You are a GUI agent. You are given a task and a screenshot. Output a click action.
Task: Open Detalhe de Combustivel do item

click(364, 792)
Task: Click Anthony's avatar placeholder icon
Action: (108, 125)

■ **Objective**
Change "GUI agent" to "interface agent" in the data above, reproducing everything else unchanged.

■ **Solution to this exercise**
You are a interface agent. You are given a task and a screenshot. Output a click action.
Task: Open Detalhe de Combustivel do item

click(364, 792)
Task: Click Anthony's avatar placeholder icon
Action: (108, 125)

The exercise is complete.